Okay, and how to implement them. So these things are important which like a simple AI cannot do it. So these are like one of the vital things which is important. Uh this all comes in the system design and developing a scalable application. These all things we'll be covering in this Java model. Okay. As we move forward like we'll be seeing like uh once you like develop something in your system how it is deployed how it goes to production all the things what I mean by production is something which is running a local no one can access it but we'll be deploying it somewhere we'll be using some free servers known as render we'll be creating a docker image and we'll be like uh like deploying our springboard browser in docker so that anyone can access it so that you can share it with your friends your families or in your college and you can like show them like you have developed something okay like this is how uh production ready applications are are like actually working. Okay. And yeah, as I told I'll be using some uh like cloud servers. We can use some available one like AWS all but I'll be teaching you with some uh resources which are like less cost and will be like uh beneficial for our project. Okay. So also like we'll like uh what else I also told you like how like different front end interfaces can connect with the spring boot thing. This will be learning. Okay. So like by the end of this journey like you won't just know like how to code. Okay. You will know like how to build okay test something debug and deploy. So we'll be understanding at production level. We won't be like uh understanding something at like what uh just like AI coding.

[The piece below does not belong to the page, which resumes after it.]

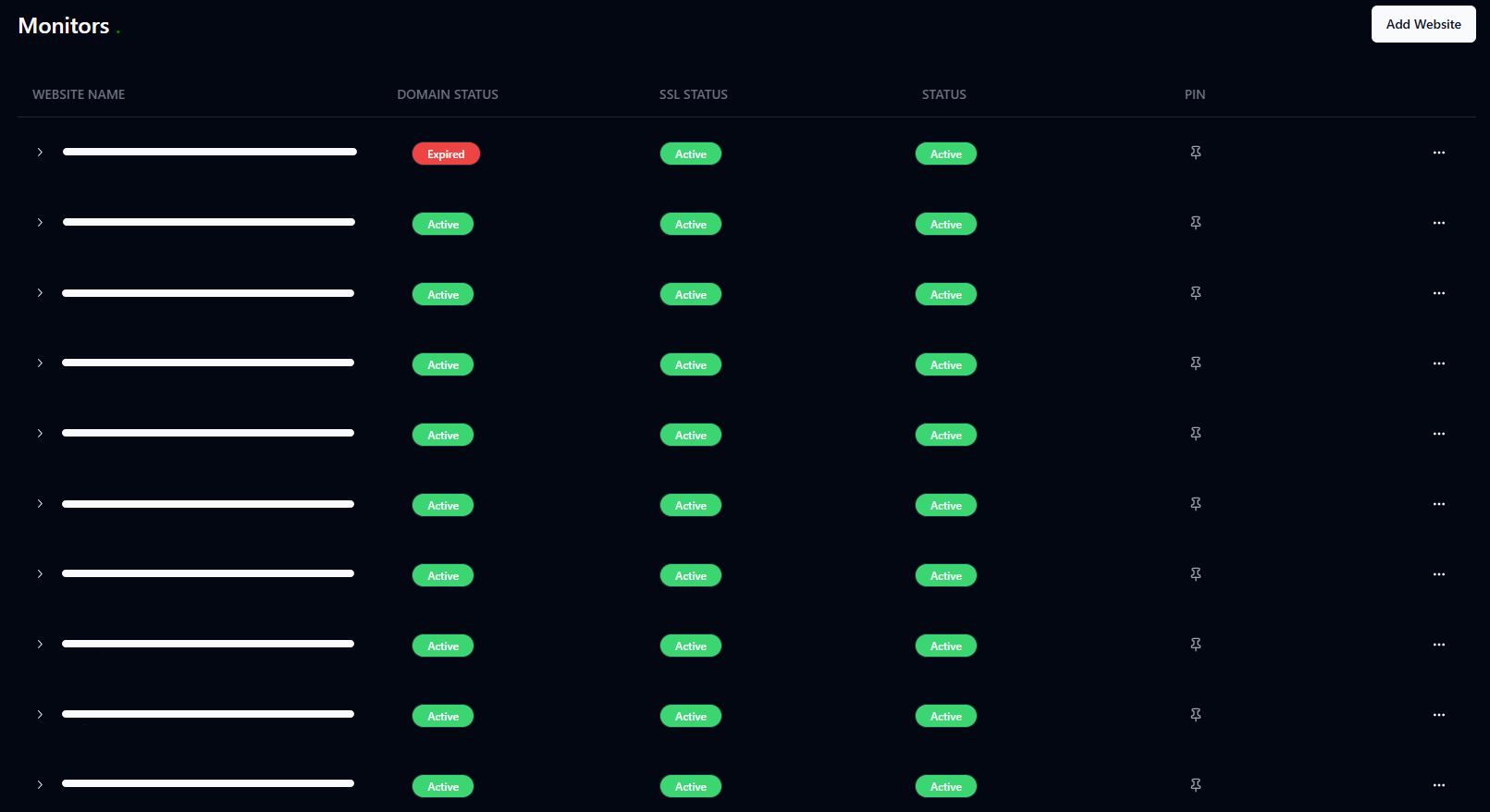Pin the first website with Expired domain
The width and height of the screenshot is (1490, 812).
click(x=1195, y=153)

It's like not like blind coding. Okay.
To develop anything or improve anything.
We have to know like how things are working. Then you will love the process.
Okay. So yeah this is what the Java uh spring boot thing like journey will be.
So that's it from my side guys.
All right, great. Thank you so much for such a great explanation. So as uh as we gone through uh as our trainer as to like in real life Java to powers over to enterprise systems or uh you can also call it as backing app uh banking applications or mobile apps or large scale backend service actually. Okay. So by this it do ensures the reliability okay and the crossplatform compatibility and the strong uh security for the business critical solutions. So that's all. So because of its uh stability widespread uh adoption Javadu remains the backbone of many uh modern digital systems. So by this we are moving forward with the next domain uh that is data science and machine learning. Hope the train is on the call.
Yes.
So, all right.
>> Hello everyone. Uh I'm incredibly excited to welcome uh you guys to the blueprint program that we are having and like we can take a hard look at the contemporary technology sector right now because it is categorized by incredible abundance of opportunity as well. But that particular opportunity is like uh having some problem with a severe deficit in job rate talent.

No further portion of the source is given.